● **DATA FOR THE TASK**:
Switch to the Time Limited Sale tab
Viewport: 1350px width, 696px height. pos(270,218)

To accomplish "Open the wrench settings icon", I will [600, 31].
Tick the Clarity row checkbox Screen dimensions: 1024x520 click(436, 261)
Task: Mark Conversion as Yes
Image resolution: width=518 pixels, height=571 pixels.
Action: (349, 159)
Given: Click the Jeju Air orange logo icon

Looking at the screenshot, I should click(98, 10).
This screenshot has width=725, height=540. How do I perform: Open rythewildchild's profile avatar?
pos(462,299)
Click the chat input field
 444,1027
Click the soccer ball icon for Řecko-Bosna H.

● **THE PROBLEM**: All of the entries above need to be printed again exactly.

● **FINISHED TASK**:
Switch to the Time Limited Sale tab
Viewport: 1350px width, 696px height. pos(270,218)

To accomplish "Open the wrench settings icon", I will [600, 31].
Tick the Clarity row checkbox Screen dimensions: 1024x520 click(436, 261)
Task: Mark Conversion as Yes
Image resolution: width=518 pixels, height=571 pixels.
Action: (349, 159)
Given: Click the Jeju Air orange logo icon

Looking at the screenshot, I should click(98, 10).
This screenshot has width=725, height=540. How do I perform: Open rythewildchild's profile avatar?
pos(462,299)
Click the chat input field
 444,1027
Click the soccer ball icon for Řecko-Bosna H.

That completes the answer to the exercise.